OBJECTIVE -
Please multiply every click coordinate in the answers by 1.1 and round to whole numbers, with halves rounded up, then write out the items again, requests included, from the line with "Task: Open the" to the line with "pyautogui.click(x=385, y=356)". Give only those lines and leave the pictures out.

ROWS -
§
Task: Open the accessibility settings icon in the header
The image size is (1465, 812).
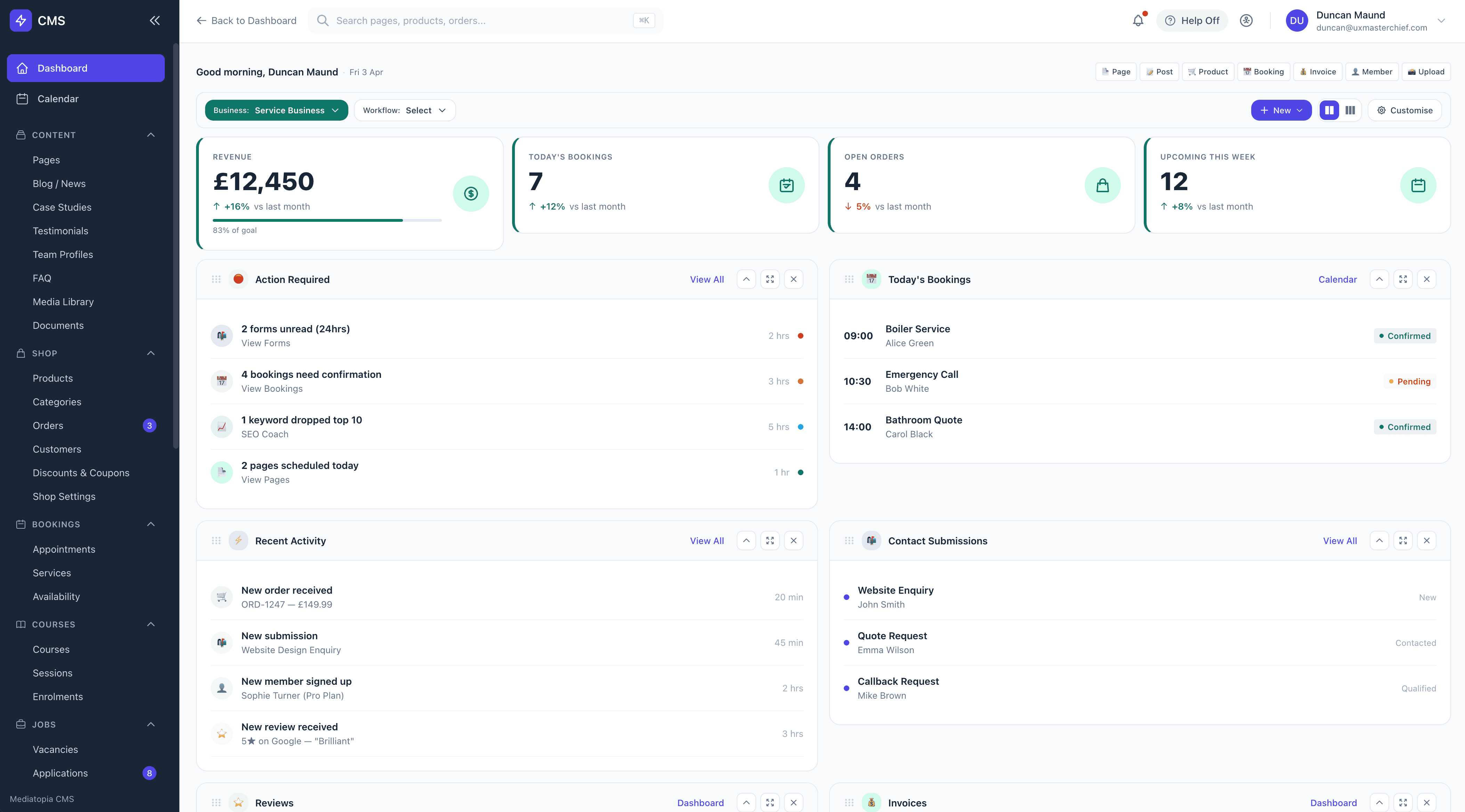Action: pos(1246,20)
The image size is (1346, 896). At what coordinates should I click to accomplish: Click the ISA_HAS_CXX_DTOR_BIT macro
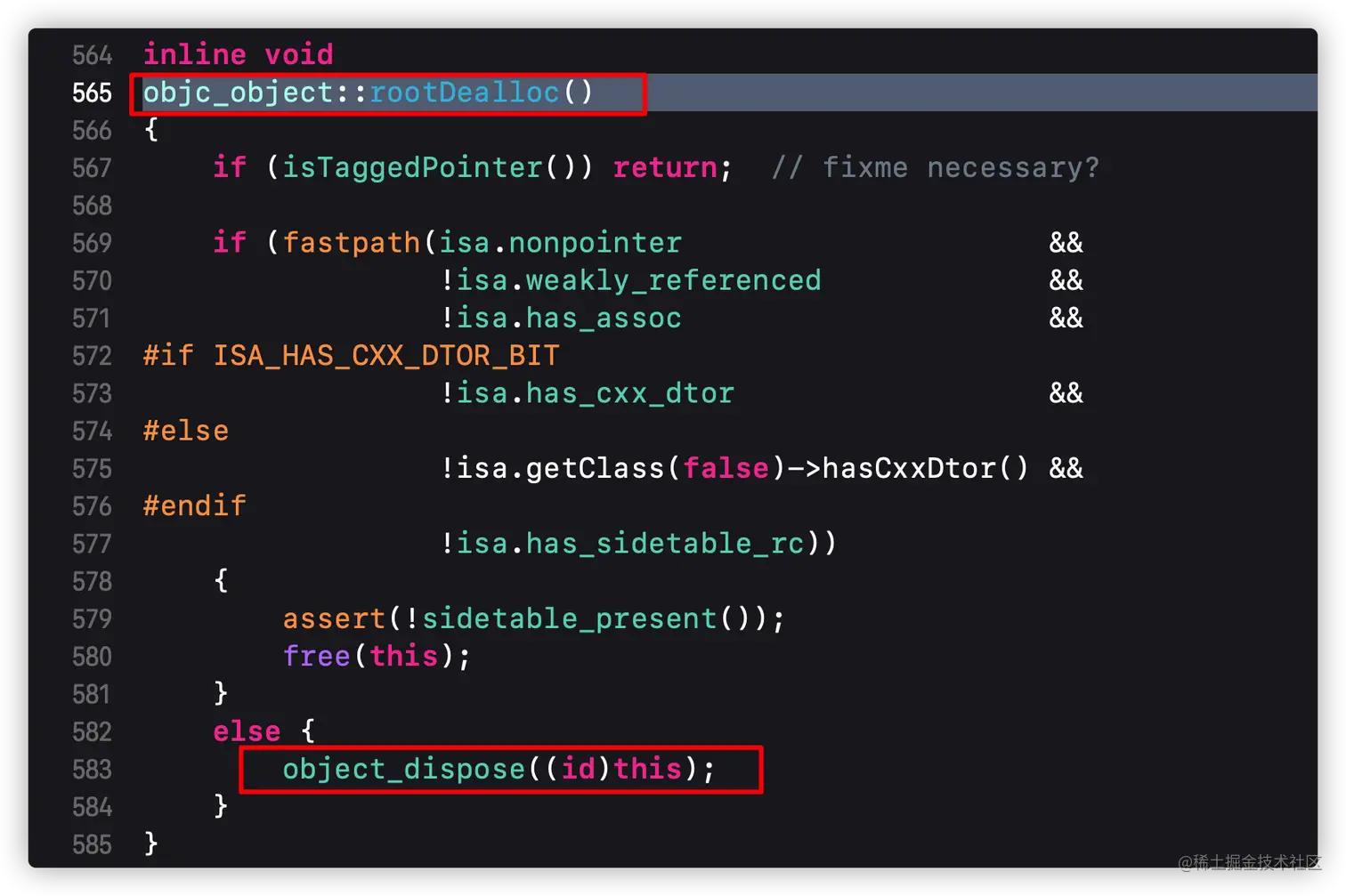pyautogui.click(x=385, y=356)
§
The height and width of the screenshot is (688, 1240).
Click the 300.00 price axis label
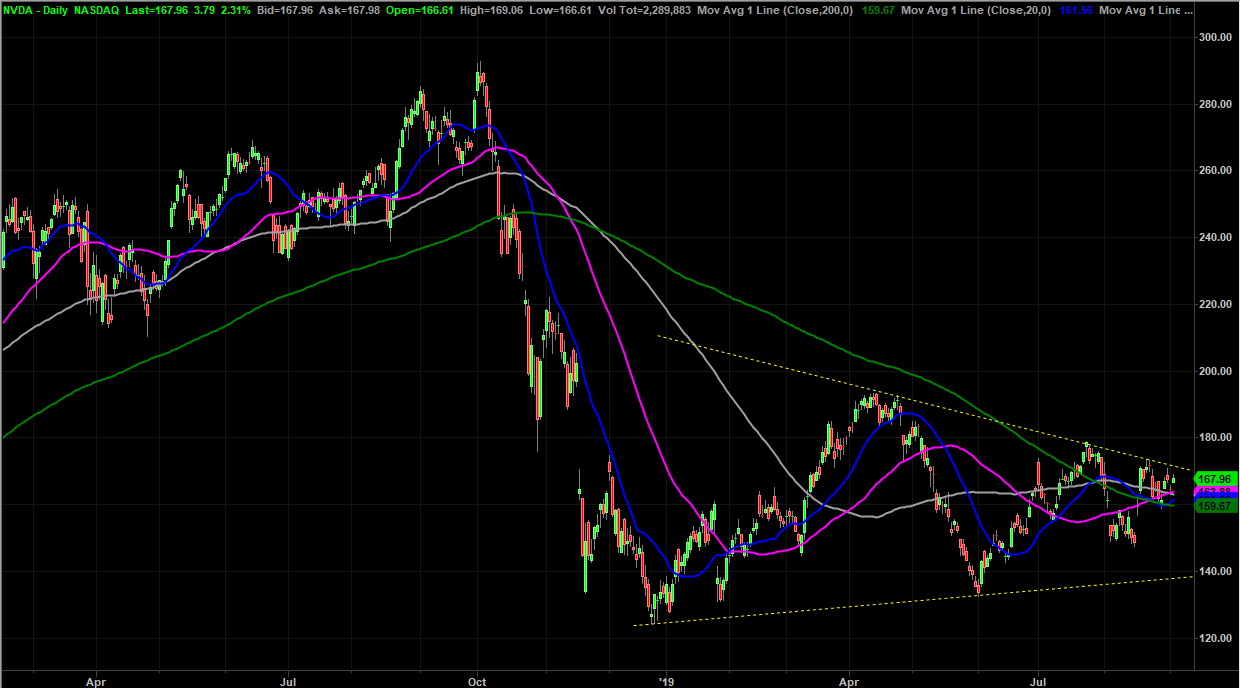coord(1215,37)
§
RIGHT ANSWER -
Task: Open the accessibility settings icon in the header
The image size is (1465, 812).
Action: pos(1371,22)
The image size is (1346, 896). At what coordinates should I click to accomplish: Click the ISA_HAS_CXX_DTOR_BIT macro
pyautogui.click(x=424, y=392)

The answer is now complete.